On Fri, Oct 30, 2020 at 01:29:56PM +0530, Sai Prakash Ranjan wrote:
Hello guys,
On 2020-10-24 02:07, Mathieu Poirier wrote:
On Fri, Oct 23, 2020 at 03:44:16PM +0200, Peter Zijlstra wrote:
On Fri, Oct 23, 2020 at 02:29:54PM +0100, Suzuki Poulose wrote:
On 10/23/20 2:16 PM, Peter Zijlstra wrote:
On Fri, Oct 23, 2020 at 01:56:47PM +0100, Suzuki Poulose wrote:
That way another session could use the same sink if it is free. i.e
perf record -e cs_etm/@sink0/u --per-thread app1
and
perf record -e cs_etm/@sink0/u --per-thread app2
both can work as long as the sink is not used by the other session.
Like said above, if sink is shared between CPUs, that's going to be a trainwreck :/ Why do you want that?
That ship has sailed. That is how the current generation of systems are, unfortunately. But as I said, this is changing and there are guidelines in place to avoid these kind of topologies. With the future technologies, this will be completely gone.
I understand that the hardware is like that, but why do you want to support this insanity in software?
If you only allow a single sink user (group) at the same time, your problem goes away.
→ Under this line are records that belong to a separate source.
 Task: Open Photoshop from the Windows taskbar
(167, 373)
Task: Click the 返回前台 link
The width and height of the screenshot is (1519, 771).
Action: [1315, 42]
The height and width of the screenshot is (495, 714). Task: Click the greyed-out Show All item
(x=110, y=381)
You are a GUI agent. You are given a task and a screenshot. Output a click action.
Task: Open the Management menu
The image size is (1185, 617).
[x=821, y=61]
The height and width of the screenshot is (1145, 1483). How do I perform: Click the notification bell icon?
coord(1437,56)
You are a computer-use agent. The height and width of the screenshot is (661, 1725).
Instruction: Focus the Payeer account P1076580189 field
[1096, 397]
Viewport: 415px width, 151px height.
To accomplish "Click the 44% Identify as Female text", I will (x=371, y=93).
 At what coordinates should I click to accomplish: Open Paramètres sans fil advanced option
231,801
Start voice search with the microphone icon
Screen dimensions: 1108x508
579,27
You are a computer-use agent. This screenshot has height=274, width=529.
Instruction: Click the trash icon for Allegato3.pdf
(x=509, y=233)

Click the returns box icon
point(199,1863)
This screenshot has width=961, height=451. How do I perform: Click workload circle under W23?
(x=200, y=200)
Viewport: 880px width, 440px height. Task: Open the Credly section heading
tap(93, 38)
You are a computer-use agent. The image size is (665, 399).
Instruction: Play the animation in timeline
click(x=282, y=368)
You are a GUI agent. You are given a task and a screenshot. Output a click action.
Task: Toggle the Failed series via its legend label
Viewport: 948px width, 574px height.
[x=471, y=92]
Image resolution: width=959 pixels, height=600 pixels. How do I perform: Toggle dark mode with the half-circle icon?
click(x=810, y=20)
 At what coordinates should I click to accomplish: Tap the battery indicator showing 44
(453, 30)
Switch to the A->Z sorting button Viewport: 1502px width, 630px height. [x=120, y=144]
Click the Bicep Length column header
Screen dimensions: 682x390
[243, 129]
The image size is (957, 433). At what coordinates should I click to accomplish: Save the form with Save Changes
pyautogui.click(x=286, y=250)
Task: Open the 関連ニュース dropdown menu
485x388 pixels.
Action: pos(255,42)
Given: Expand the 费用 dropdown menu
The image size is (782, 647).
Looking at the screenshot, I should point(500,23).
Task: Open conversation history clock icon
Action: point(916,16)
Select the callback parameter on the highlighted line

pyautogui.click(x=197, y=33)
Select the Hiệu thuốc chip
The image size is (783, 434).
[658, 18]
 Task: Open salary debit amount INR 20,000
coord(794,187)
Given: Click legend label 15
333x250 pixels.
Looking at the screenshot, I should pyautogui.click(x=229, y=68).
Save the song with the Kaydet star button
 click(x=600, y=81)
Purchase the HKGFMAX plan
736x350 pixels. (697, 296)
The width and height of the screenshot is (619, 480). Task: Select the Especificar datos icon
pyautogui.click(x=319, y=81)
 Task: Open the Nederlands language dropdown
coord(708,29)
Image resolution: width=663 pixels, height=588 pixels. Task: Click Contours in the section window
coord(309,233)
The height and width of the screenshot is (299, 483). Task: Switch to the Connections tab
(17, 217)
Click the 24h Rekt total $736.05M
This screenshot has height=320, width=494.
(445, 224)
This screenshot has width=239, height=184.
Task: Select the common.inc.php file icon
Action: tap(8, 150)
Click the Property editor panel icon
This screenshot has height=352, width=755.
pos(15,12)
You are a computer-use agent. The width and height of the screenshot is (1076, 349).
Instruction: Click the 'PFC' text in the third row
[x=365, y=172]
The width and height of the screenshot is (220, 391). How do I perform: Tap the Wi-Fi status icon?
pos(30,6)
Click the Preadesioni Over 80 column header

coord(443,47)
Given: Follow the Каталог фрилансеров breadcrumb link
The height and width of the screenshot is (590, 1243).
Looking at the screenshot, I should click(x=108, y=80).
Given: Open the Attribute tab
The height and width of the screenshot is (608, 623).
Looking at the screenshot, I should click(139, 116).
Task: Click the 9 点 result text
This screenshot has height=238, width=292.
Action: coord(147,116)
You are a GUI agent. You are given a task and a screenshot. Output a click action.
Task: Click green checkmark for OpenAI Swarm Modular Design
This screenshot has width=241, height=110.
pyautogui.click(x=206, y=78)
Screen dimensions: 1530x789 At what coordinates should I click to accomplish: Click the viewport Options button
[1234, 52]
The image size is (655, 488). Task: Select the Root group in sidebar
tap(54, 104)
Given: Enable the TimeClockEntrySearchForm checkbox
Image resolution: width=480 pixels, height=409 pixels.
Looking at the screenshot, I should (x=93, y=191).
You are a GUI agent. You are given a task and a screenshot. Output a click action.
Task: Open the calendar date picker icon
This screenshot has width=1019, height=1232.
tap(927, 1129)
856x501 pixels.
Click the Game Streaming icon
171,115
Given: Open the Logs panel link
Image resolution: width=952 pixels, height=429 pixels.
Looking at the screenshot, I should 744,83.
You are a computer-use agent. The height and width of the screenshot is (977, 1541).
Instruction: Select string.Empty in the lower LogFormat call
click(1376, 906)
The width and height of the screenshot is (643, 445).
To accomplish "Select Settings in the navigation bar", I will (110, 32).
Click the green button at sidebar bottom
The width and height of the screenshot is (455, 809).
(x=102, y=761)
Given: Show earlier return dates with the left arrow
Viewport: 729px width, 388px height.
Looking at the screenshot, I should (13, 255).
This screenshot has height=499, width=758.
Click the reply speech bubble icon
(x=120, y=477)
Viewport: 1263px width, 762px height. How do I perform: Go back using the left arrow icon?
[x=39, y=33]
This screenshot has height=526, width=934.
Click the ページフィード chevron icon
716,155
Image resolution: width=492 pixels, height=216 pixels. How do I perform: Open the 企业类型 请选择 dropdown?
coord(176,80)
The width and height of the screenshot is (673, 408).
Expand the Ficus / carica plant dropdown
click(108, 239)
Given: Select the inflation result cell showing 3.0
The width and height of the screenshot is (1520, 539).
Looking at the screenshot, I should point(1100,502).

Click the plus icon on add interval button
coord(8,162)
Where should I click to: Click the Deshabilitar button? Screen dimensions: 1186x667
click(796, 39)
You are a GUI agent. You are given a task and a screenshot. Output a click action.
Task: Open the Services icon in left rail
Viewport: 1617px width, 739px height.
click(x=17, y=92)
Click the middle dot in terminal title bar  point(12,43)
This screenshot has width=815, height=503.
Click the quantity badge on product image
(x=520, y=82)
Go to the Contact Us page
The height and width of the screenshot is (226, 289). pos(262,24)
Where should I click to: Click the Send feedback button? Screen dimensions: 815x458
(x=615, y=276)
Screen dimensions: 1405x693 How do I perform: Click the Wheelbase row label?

Simply disallow the above scenario, do not allow concurrent sink users if sinks are shared like this.
Have the perf-record of app2 above fail because the sink is in-user already.
I agree with you that --per-thread scenarios are easy to deal with, but to support cpu-wide scenarios events must share a sink (because there is one event per CPU). CPU-wide support can't be removed because it has been around for close to a couple of years and heavily used. I also think using the pid of the process that created the events, i.e perf, is a good idea. We just need to agree on how to gain access to it.
In Sai's patch you objected to the following:
struct task_struct *task = READ_ONCE(event->owner);
if (!task || is_kernel_event(event))
Would it be better to use task_nr_pid(current) instead of event->owner? The end result will be exactly the same. There is also no need to check the validity of @current since it is a user process.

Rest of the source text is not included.